No 1, Vol. 2, 2001
 

Disclinations in Large-Strain Plastic Deformation and Work-Hardening

M. Seefeldt

Catholic University of Leuven,
Department of Metallurgy and Materials Engineering,
Kasteelpark Arenberg 44, B-3001 Heverlee, Belgium

Abstract

Large strain plastic deformation of f.c.c. metals at low homologous temperatures results in the subdivision of monocrystals or polycrystal grains into mesoscopic fragments and deformation bands. Stage IV of single crystal work-hardening and the substructural contribution to the mechanical anisotropy emerge at about the same equivalent strain at which the fragment structure becomes the dominant substructural feature. Therefore, the latter is likely to be the reason for the new features in the macroscopic mechanical response.

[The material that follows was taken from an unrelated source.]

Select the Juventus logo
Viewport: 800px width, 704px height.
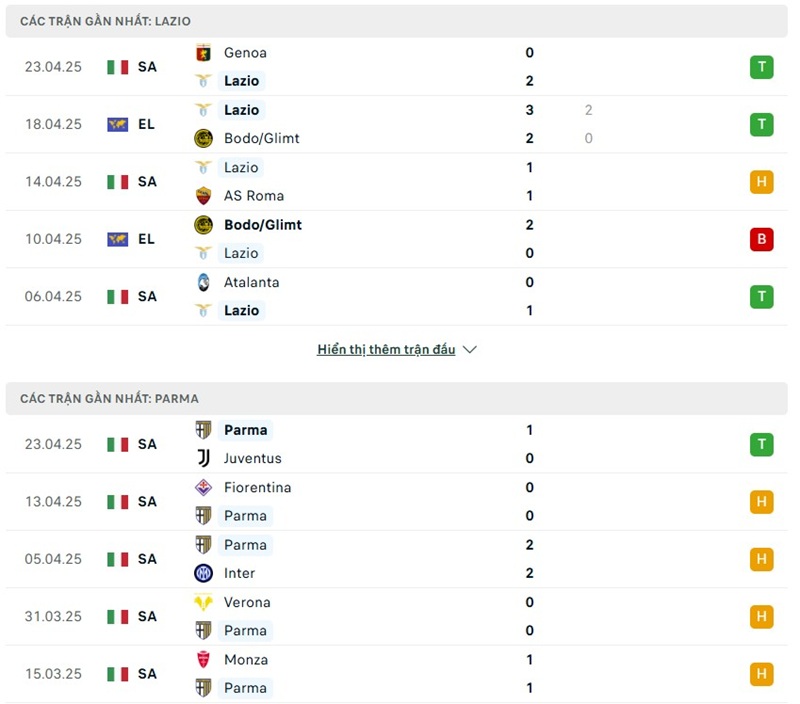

The present paper reviews some experimental ant theoretical work on deformation banding and fragmentation as well as a recent model which tackles the fragment structure development as well as its impact on the macroscopic mechanical response with the help of disclinations. Incidental or stress-induced formation of disclination dipoles and non-conservative propagation of disclinations are considered as "nucleation and growth" mechanisms for fragment boundaries. Propagating disclinations get immobilized in fragment boundaries to form new triple junctions with orientation mismatches and thus immobile disclinations with long-range stress fields. The substructure development is described in terms of dislocation and disclination density evolution equations; the immobile defect densities are coupled to flow or critical resolved shear stress contributions.